━━━ DATA LISTING

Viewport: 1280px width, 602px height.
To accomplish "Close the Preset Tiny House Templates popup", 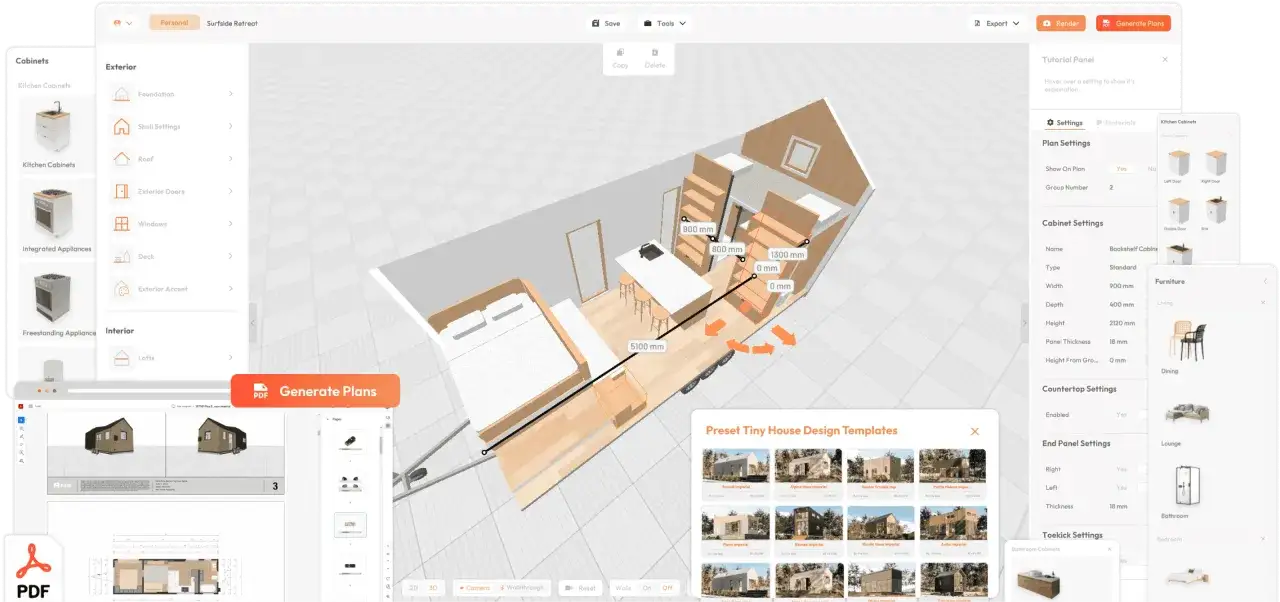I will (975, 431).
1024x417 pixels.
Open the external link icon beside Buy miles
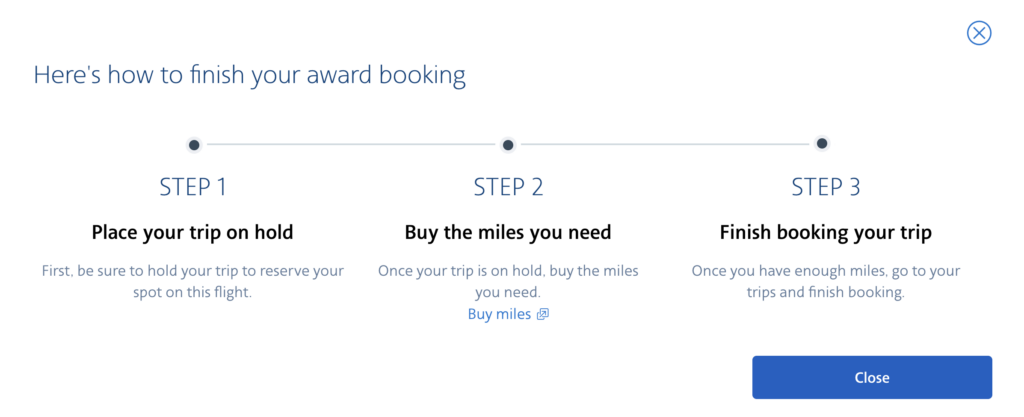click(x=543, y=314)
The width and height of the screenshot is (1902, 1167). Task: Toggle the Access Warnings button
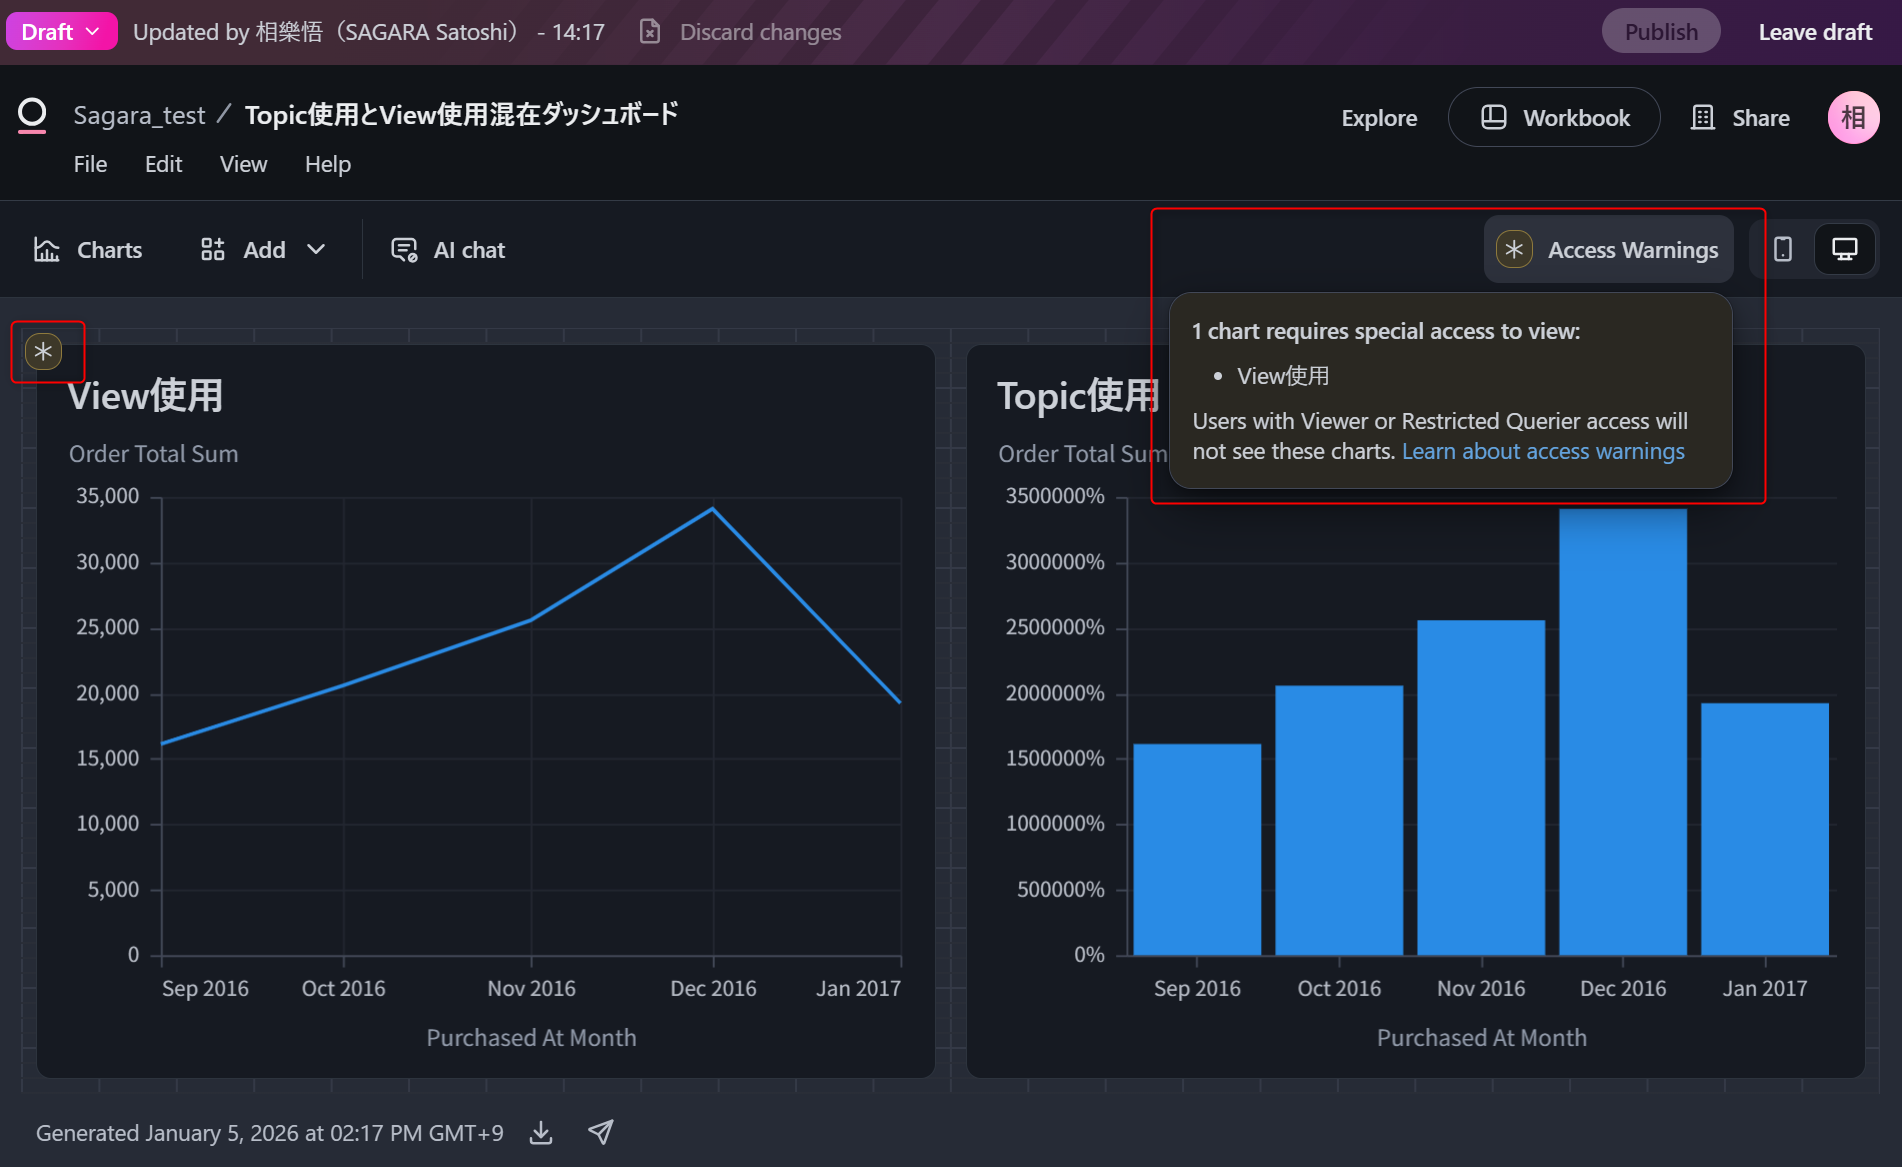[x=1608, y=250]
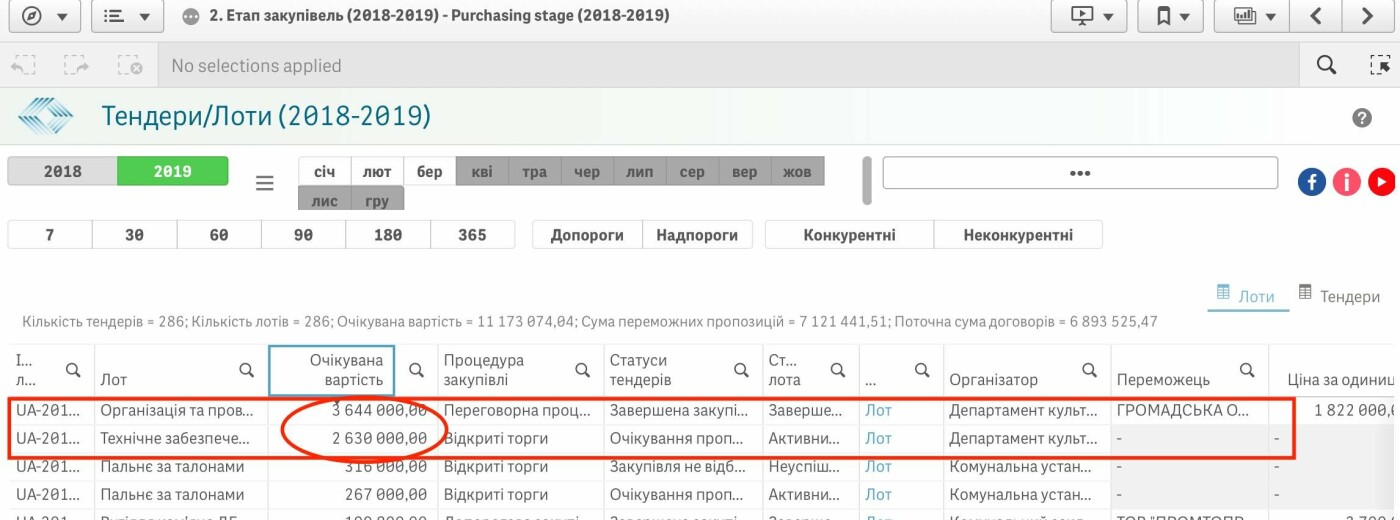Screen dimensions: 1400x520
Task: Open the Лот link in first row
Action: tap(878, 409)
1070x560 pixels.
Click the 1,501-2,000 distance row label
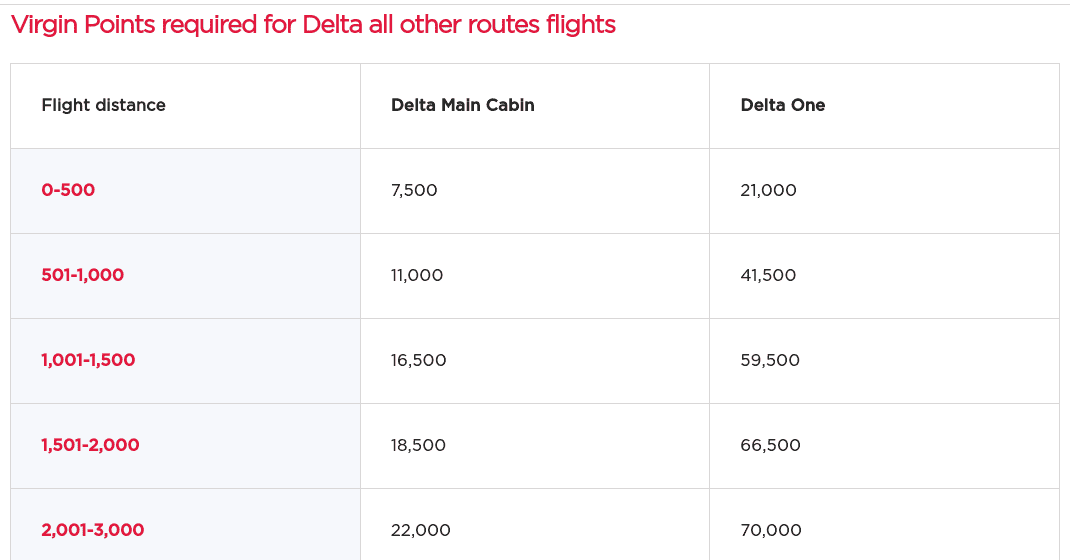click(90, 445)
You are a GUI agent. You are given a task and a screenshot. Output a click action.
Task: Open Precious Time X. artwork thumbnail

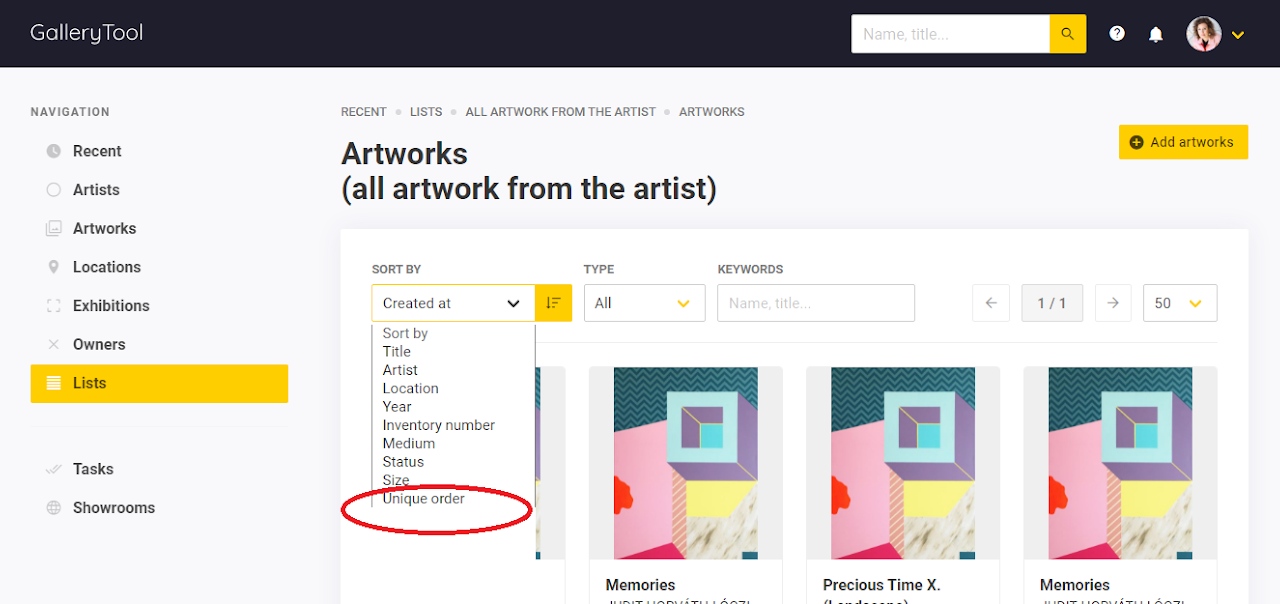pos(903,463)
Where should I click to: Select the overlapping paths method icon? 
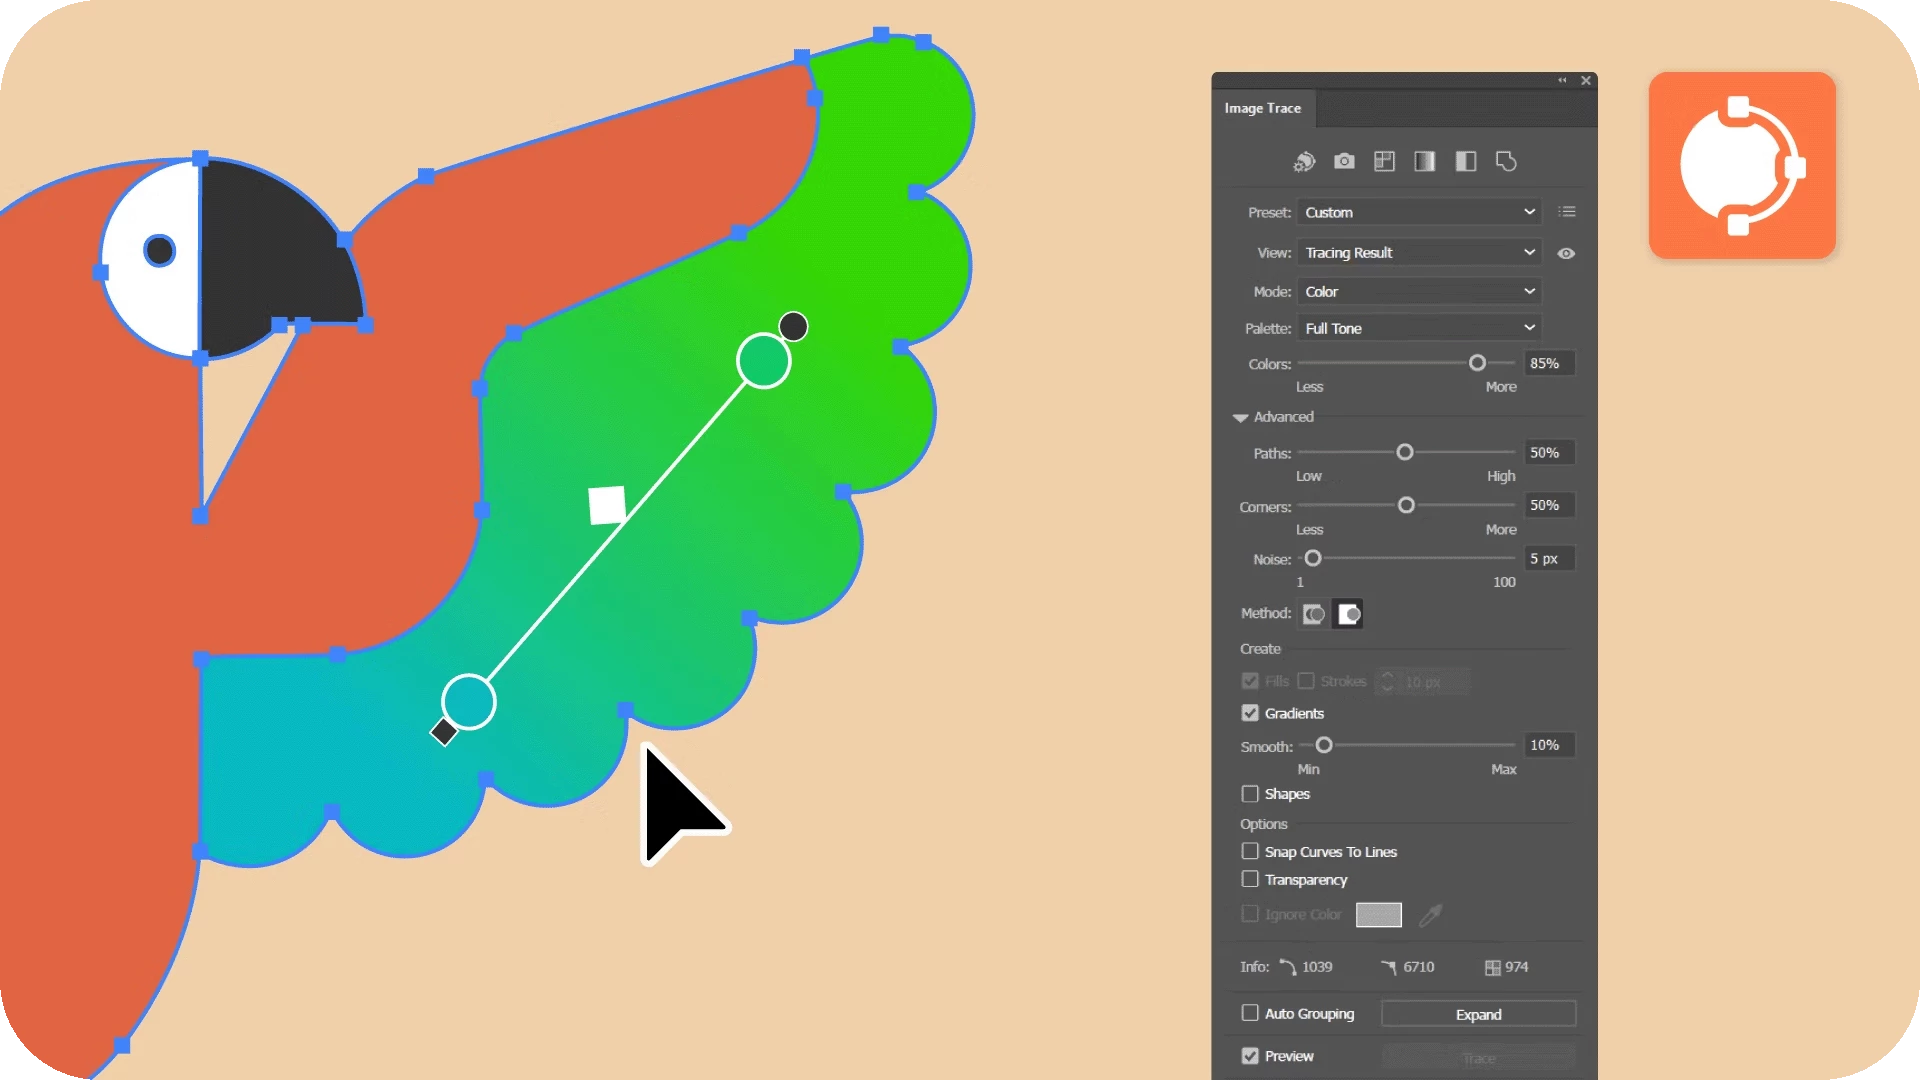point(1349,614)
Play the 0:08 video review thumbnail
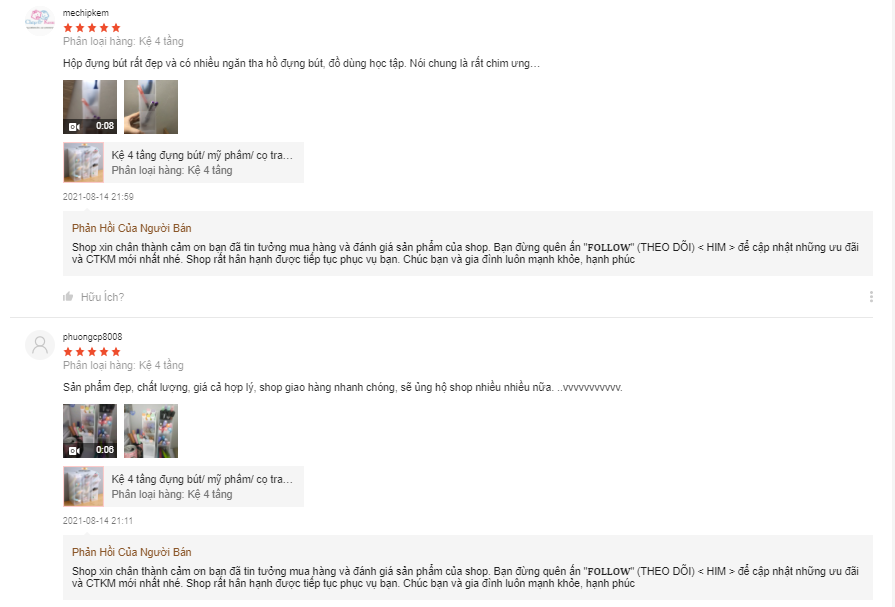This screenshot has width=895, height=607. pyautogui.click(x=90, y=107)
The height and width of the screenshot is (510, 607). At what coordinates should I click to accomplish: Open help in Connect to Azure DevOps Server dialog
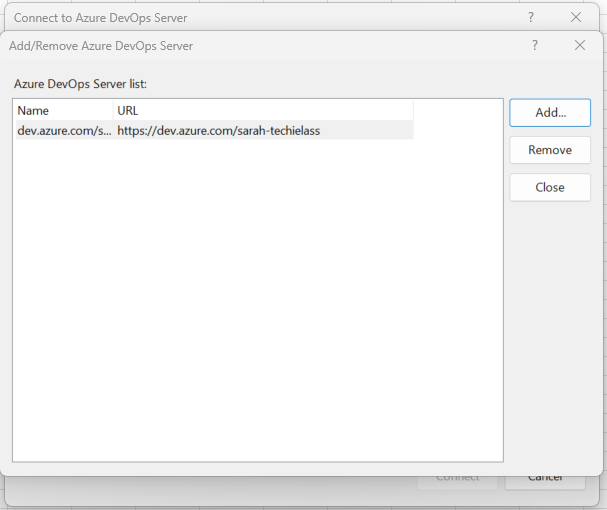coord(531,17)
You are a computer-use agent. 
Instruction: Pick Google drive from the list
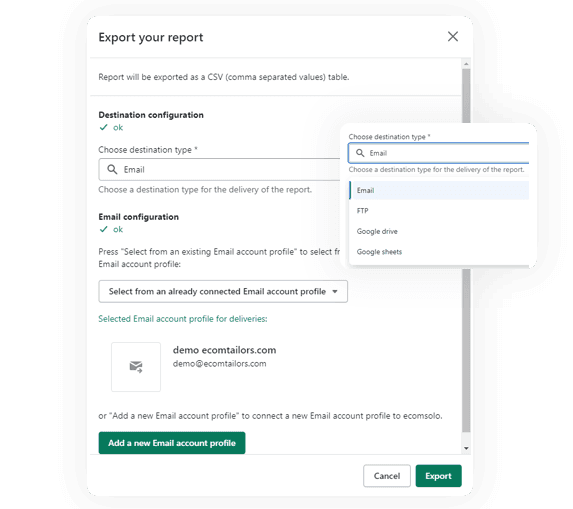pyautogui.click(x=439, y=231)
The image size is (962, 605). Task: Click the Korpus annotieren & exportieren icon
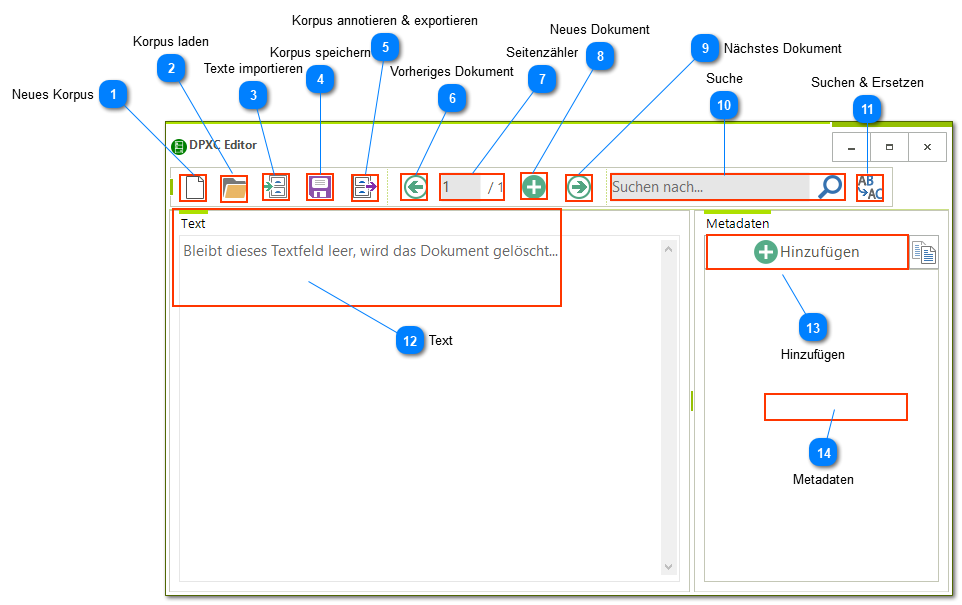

━━━━━━

### WRITTEN REQUEST
Please rewrite the stretch of the records from the line containing "The height and" through the end of the records as a numbered list, leaving out blank lines and the pictures.

### OUTPUT FOR THIS TASK
1. The height and width of the screenshot is (510, 607). At what coordinates should I click to accomplish: Open help in Connect to Azure DevOps Server dialog
2. coord(531,17)
3. You are a computer-use agent. 
4. Instruction: Pick Google drive from the list
5. pyautogui.click(x=439, y=231)
6. The image size is (962, 605). Task: Click the Korpus annotieren & exportieren icon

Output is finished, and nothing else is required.